We agreed to report to those charged with governance all corrected and uncorrected misstatements we identified through our audit with a value in excess of £3,500 (2023: £33,300) for group and £2,400 (2023: £33,300) for Parent company. We also agreed to report any other audit misstatements below that threshold that we believe warranted reporting on qualitative grounds.

 

Our approach to the audit

The scope of our audit was influenced by our application of materiality. The quantitative and qualitative thresholds for materiality determine the scope of our audit and the nature, timing and extent of our audit procedures.

As part of our planning, we assessed all components of the group for their significance under ISA (UK) 600 in order to determine the scope of the work to be performed. Those entities of the group which were considered to be material components and subject to full scope audit procedures, being UK Oil & Gas plc and Horse Hill Developments Limited, and those considered to be material, being UKOG (137/246) Limited, UKOG (234) Limited, UKOG Turkey Limited, UKOG GB, UK Energy Storage Limited and UK Geothermal Limited were subject to audit procedures on significant and identified risk areas and material balances only, in accordance with ISA (UK) 600. Procedures were then performed to address the risks identified and for the most significant assessed risks of material misstatement, the procedures are outlined below in the key audit matters section of this report.

We did not rely on the work of any component auditors.

Key audit matters

Key audit matters are those matters that, in our professional judgment, were of most significance in our audit of the financial statements of the current period and include the most significant assessed risks of material misstatement (whether or not due to fraud) we identified, including those which had the greatest effect on: the overall audit strategy, the allocation of resources in the audit; and directing the efforts of the engagement team. These matters were addressed in the context of our audit of the financial statements as a whole, and in forming our opinion thereon, and we do not provide a separate opinion on these matters. In addition to the matter described in the Material uncertainty related to going concern section we have determined the matters described below to be the key audit matters to be communicated in our report.

Key Audit Matter

How our scope addressed this matter

Carrying value and correct classification of exploration and evaluation assets (Note 11)

 

The Group accounts for exploration and evaluation (E&E) costs in accordance with the requirements of IFRS 6 - Exploration for and evaluation of mineral resources. Costs such as exploration licences, leasehold land and property acquisition costs and costs directly associated with an exploration well are capitalised as exploration and evaluation intangible assets.

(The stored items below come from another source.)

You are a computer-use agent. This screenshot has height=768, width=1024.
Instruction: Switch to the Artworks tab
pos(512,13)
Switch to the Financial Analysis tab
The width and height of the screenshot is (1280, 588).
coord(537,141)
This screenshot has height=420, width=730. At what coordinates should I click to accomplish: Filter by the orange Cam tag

There is a risk that the exploration and evaluation assets are incorrectly valued or need to be impaired. If no future activity is planned, the licence has been relinquished or has expired, or where development is likely to proceed but there are indications that the E&E asset costs are unlikely to be recovered in full, the carrying value of the asset is written off to the income statement.

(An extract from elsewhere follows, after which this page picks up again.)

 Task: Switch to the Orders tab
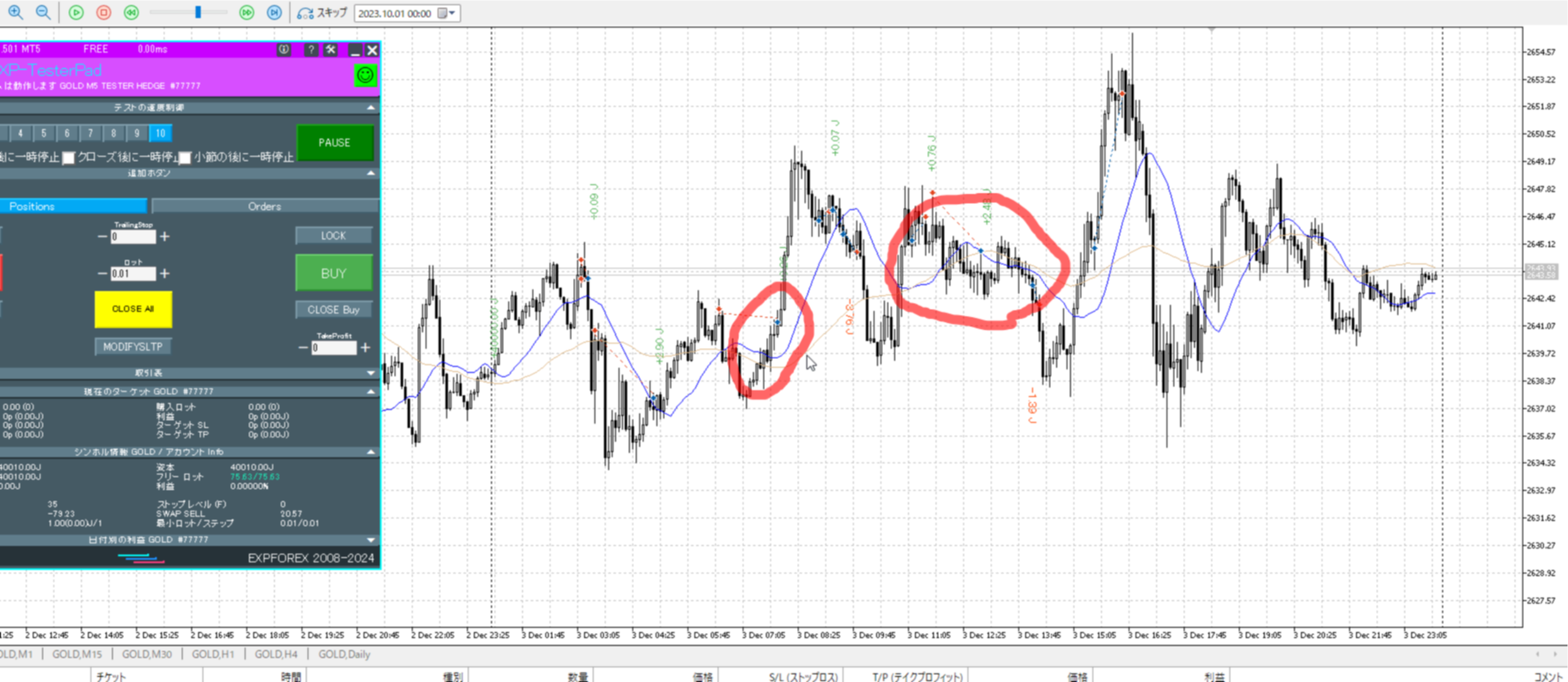pyautogui.click(x=264, y=206)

During the year, Broadford Bridge (UKOG 234) and UKOG Turkey were fully impaired by the Group. Planning permission for the Horse Hill licence and development was suspended in 2024 with the last production at HH-1 taking place in October 2024. The changing landscape for the UK oil and gas industry during 2024 further increased the risk.

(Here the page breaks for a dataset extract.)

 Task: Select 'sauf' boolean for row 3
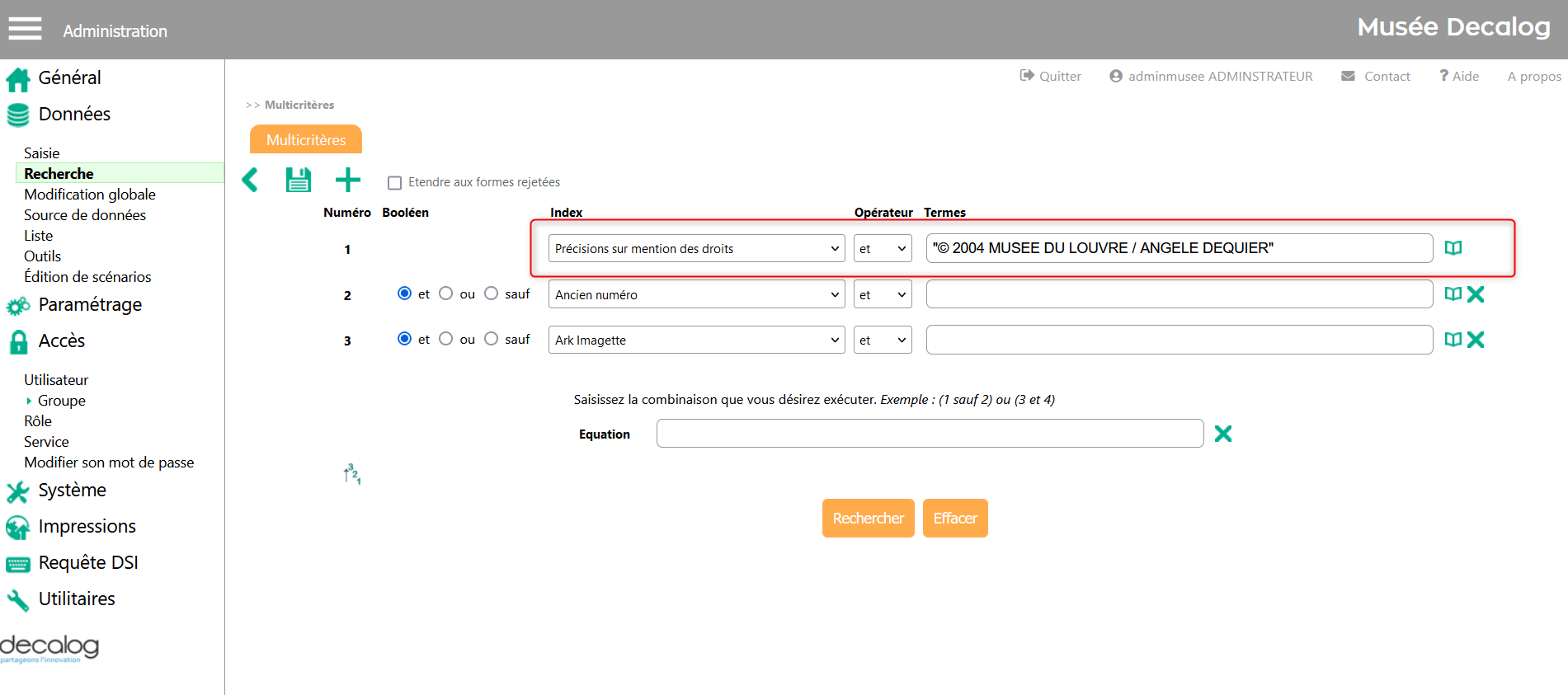pos(492,339)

The projects also need to be assessed to determine whether they are correctly classified under IFRS 6 or whether they should be classified under a different accounting standard.

This risk is classed as a KAM given that management's review for indicators of impairment may be subject to significant judgements and estimates and is one of the most significant balances on the statement of financial position.

 

 

Our work in this area included:

Vouching a sample of additions in the period to supporting documentation and ensuring they have been capitalised in line with the classification requirements of IFRS 6;

A review of management's indicators of impairment review and performing an independent assessment to ascertain whether indicators of impairment exist under IFRS 6. This included challenging estimates and assumptions made by management;

Obtaining and reviewing the latest Competent Person's Report for Horse Hill and Horndean, as well as any other relevant technical reports, and considering the impact of any key findings on the indicators of impairment review;

Assessing whether good title to the licences in place remains and whether they are valid for the period under review;

Reviewing the terms of the licenses to identify any stipulations and assessing whether these have been met;

Ensuring disclosures made in the financial statements in relation to critical accounting estimates and judgments are adequate and in line with our understanding of the group and its activities.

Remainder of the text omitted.